◆ Recorded information

-------

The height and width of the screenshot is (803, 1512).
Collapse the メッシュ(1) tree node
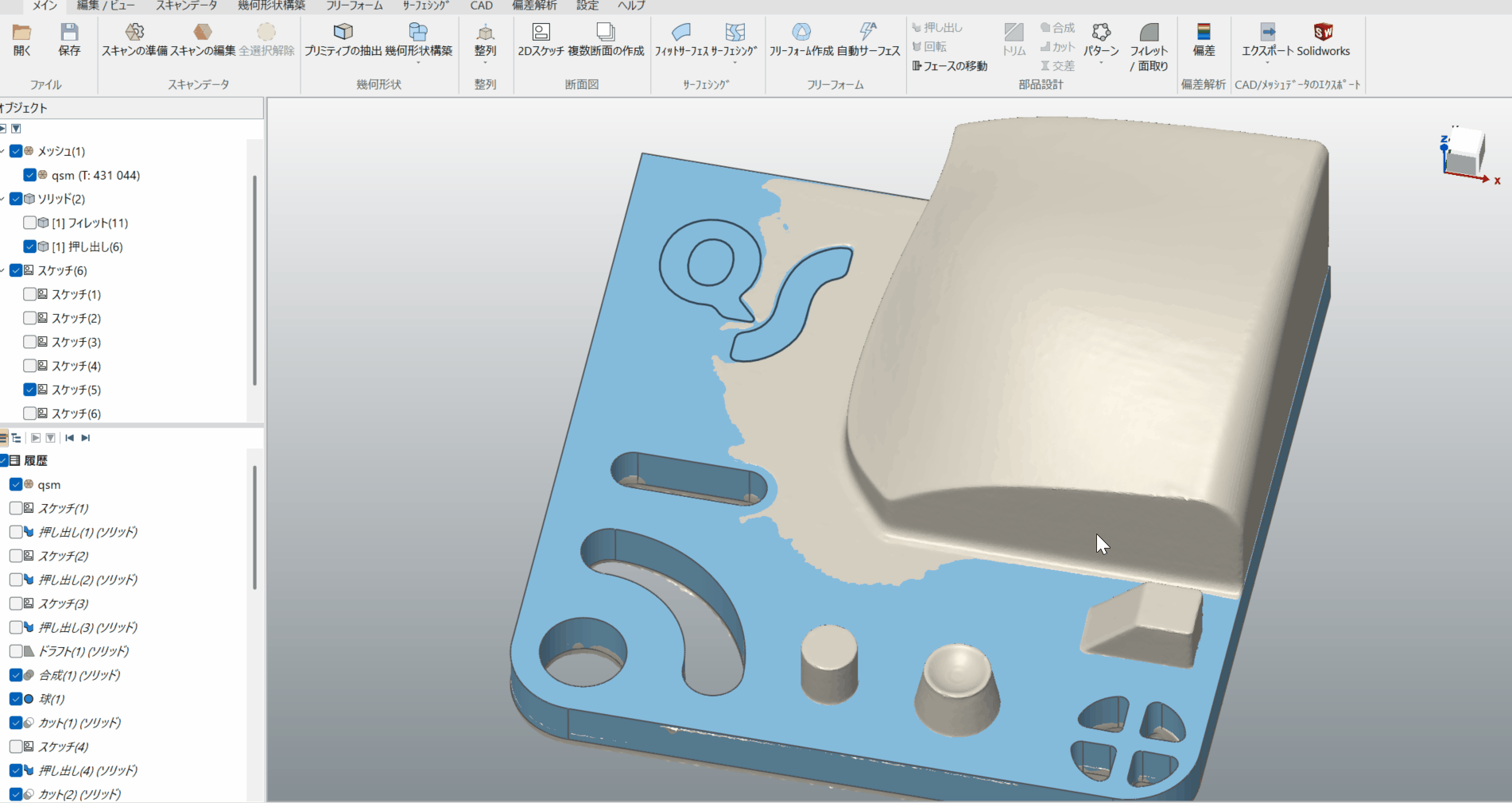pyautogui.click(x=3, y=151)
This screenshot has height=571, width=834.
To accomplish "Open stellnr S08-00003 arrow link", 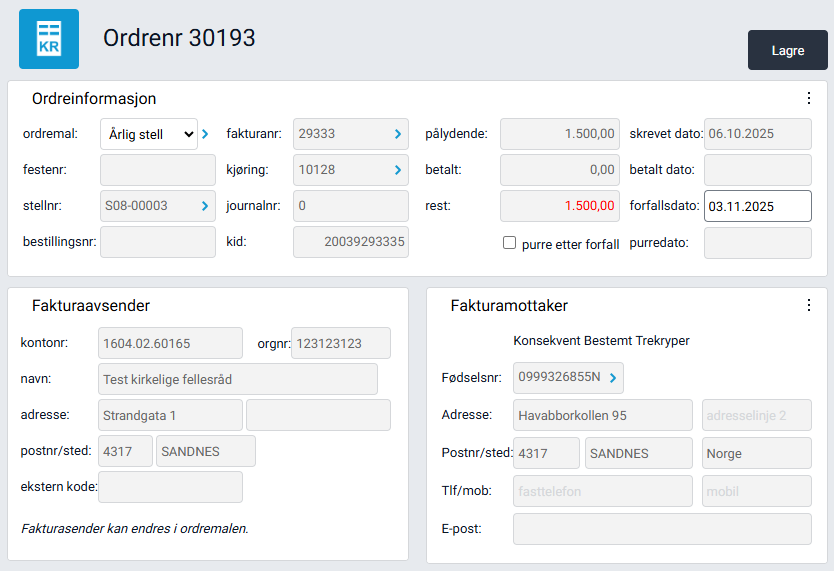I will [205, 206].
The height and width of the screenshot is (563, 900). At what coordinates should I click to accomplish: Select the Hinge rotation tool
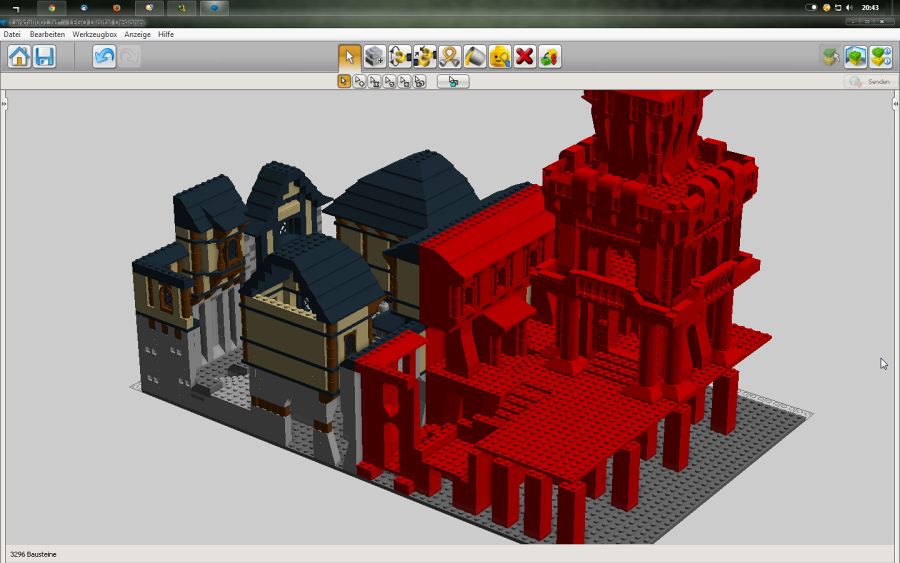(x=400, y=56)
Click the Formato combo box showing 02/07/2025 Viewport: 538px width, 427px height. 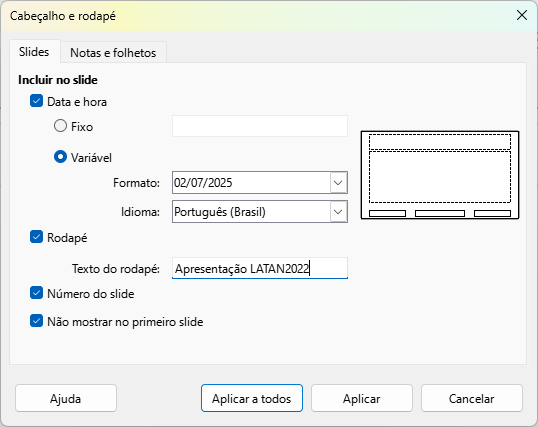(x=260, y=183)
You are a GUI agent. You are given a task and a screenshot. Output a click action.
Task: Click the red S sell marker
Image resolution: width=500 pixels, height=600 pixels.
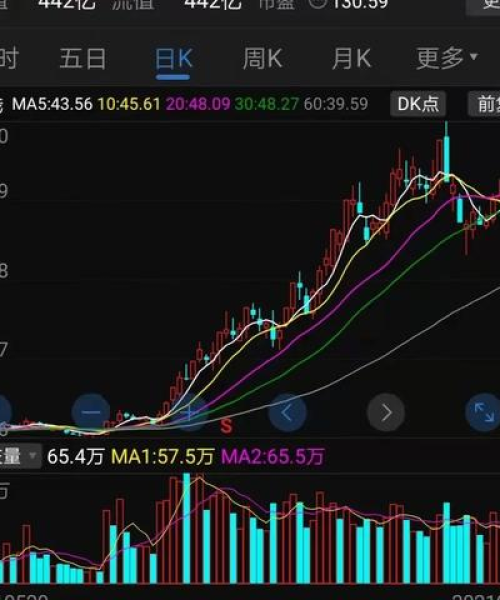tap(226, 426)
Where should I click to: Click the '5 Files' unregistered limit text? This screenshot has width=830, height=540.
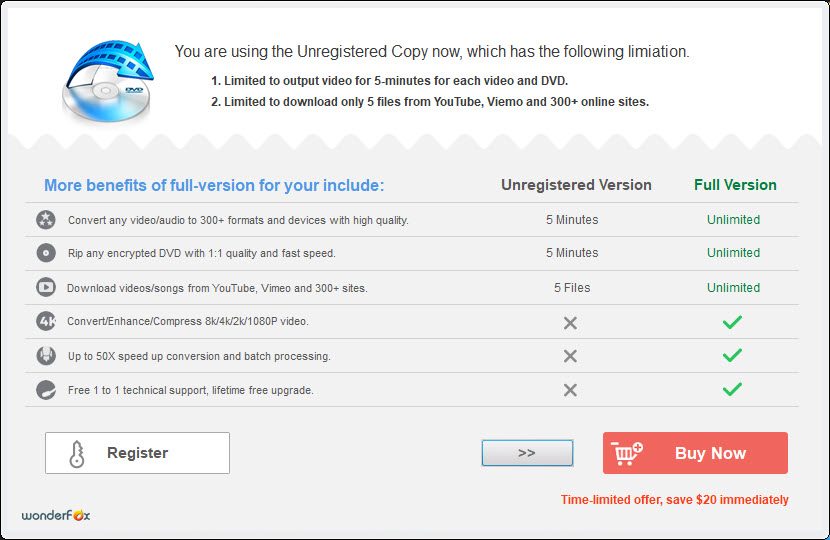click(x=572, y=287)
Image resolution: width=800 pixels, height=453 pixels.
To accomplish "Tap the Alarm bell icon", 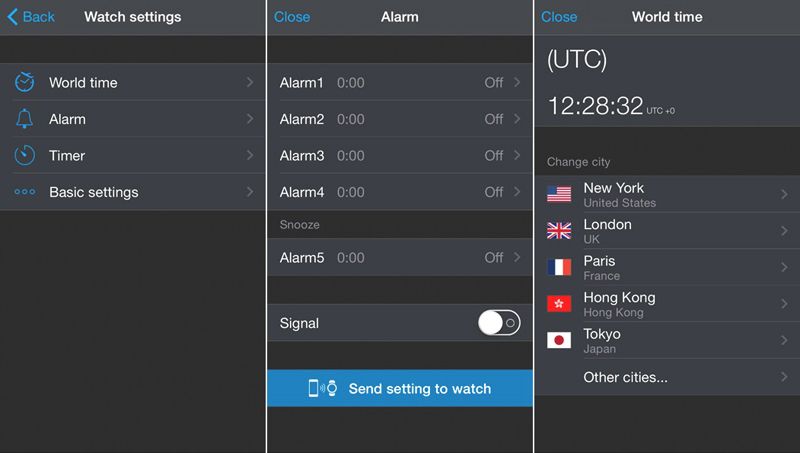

-------

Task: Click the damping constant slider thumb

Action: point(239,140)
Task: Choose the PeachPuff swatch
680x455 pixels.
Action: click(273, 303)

-------

◆ What to do
With the pictures omitted, copy exactly the lines of the listing above starting at the line containing "Image resolution: width=800" and ending at the line containing "the Alarm bell", both included.

◆ Exercise solution
Image resolution: width=800 pixels, height=453 pixels.
To accomplish "Tap the Alarm bell icon", 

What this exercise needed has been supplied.